Among Latin-Americans in Sydney

Hearts as wide as the Pampa Argentina’s

Once again it was a last minute thing.  After a talk 150km south of Sydney I rush back under time pressure and over full motorways to the metropolis of five million.  The Peruvian Ronny Marin is picking me up at 5:30 p.m. from the Welch’s.

We finally leave just after six o’clock and the sat-nav tells us that it is 40km journey to our destination.  During the next 70 minutes we will pass through merciless traffic jams getting closer and closer to the suburb of Parramatta.  The chance of a punctual arrival at the “South American Church” is zero.  “Don’t stress, Dr John,” Ronny, sitting next to me, reassures me, “I have WhatsApped Pastor Bruno Meister, he knows that we are running late!” What a comfort!

Around 60 Latinos hailing from Peru, Argentina, Columbia, Uruguay, Nicaragua and Brazil have come together and the background noise is loud.  Everyone is delighted that we have arrived and we start immediately.
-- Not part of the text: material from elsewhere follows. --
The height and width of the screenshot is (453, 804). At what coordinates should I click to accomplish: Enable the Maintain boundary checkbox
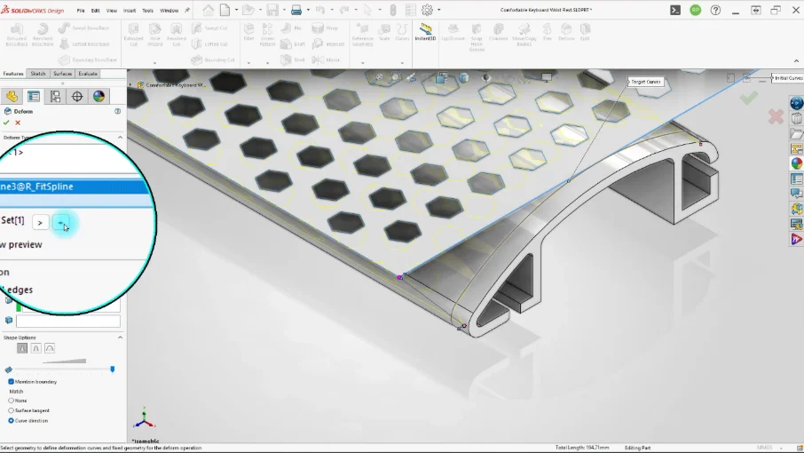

For 90 minutes I tell my listeners who definitely do not belong to Sydney’s upper class what, trusting in God, has happened in Peru.  Everyone is fully with it and rejoice with me as soon as I show them my Peruvian passport!  I am one of them.

I had assured Argentinian Pastor Bruno Meister that I was not on a money raising trip, but on a trip as an ambassador of faith: “God will take care of the finances!” “Yes Dr John,” answered the Argentinian, “but we want to help and will take up a collection!”  The presentation is over and no eye has remained dry.  Pastor Meister is as moved as everyone in the room.  “If anyone wants to give a donation, feel free to do so.  Please do not feel any compulsion.” he says short and to the point.  I am content.  No tear-pressure, no burning call for financial support.  The Latinos sitting there have enough to do getting by financially in expensive Sydney.  The last amen has been said and I shake hands and have many selfies taken of me with members of the audience.  30 books are sold that evening.  People from many countries embrace me and wish me God’s blessing for the future.

Somebody calls “1,360.60 Australian dollars” into the microphone.  I am overwhelmed.  Including the 300 dollars that are lying in the book basket each of the 60 visitors gave an average of 28 dollars.  The private budget of the Latinos is not great, but this evening their hearts are wide.  On the presentation slides they have seen God in action and they want to support generously.

“Why are you a Christian?”, I ask a 60-year old man standing next to me.  The Latin-American beams at me: “Do you really want to hear my story?” He dives into his life-story: a career as a heroin-addict and drug-smuggler, stations on the way to the abyss.  He describes the downward spiral that countless thousands in South America’s big cities go through.  “But then I met Christians and God healed me.  That was 20 years ago!” I wished I had more time to write down what he told me on our website.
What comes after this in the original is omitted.